Question

The resistances in the two arms of the meter bridge are 5Ω and RΩ, respectively. When the resistance R is shunted with an equal resistance, the new balance point is at 1.6 l₁. The resistance 'R', is:

• A. 15Ω
• B. 20Ω
• C. 25Ω
• D. 10Ω

Answer 1

The Correct Option is A

The problem involves a meter bridge circuit where you need to find the resistance R using the concept of shunt. Initially, we have two arms with resistances 5Ω and R \Omega.
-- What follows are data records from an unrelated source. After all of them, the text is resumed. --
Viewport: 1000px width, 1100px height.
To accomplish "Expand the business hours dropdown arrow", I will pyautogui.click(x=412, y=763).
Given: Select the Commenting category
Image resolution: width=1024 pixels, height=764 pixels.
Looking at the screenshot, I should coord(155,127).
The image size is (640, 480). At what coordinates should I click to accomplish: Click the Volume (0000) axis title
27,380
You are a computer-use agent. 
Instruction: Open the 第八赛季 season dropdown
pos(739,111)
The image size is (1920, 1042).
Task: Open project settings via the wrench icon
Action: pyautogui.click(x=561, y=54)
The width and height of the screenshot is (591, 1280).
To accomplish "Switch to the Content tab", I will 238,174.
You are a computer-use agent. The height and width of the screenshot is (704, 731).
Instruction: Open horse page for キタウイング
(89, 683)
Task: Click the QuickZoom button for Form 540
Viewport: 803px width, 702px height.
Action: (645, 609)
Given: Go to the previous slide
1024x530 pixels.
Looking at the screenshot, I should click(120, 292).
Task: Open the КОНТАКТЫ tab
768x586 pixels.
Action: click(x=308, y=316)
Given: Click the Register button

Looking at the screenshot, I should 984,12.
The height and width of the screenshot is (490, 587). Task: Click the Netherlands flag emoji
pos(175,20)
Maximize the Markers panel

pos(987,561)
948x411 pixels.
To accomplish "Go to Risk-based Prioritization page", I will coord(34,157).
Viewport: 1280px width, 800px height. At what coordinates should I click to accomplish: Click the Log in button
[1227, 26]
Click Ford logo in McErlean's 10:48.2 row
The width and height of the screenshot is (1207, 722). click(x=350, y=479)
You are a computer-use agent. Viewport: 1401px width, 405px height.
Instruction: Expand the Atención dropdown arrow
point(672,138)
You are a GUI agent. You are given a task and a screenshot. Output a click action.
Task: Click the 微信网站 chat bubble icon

Upon shunting R with an equal resistance, the new balance point is at 1.6 l_1.

1. Initially, let the balance point be at a length l_1.
2. According to the principle of a meter bridge (Wheatstone bridge), we have: \frac{5}{R} = \frac{l_1}{100 - l_1}.
3. When the resistance R is shunted with an equal resistance, the effective resistance becomes: \frac{R \times R}{R + R} = \frac{R}{2}.
4. Now, the balance point shifts to 1.6 l_1. Use the new balance condition: \frac{5}{R/2} = \frac{1.6l_1}{100 - 1.6l_1}.
5. Simplifying the equation: \frac{10}{R} = \frac{1.6l_1}{100 - 1.6l_1}.
6. We know from the initial condition: \frac{5}{R} = \frac{l_1}{100 - l_1}. Substitute the second condition: \frac{10}{R} = \frac{1.6l_1}{100 - 1.6l_1} \Rightarrow 10 \times (100 - 1.6l_1) = R \times 1.6l_1.
7. Using the two equations: \frac{1}{2} = \frac{1.6l_1 \times (100 - l_1)}{l_1 \times (100 - 1.6l_1)}.
8. By solving the above relation, the value of R can be determined: R = 15 \Omega.

Thus, the correct answer is 15Ω.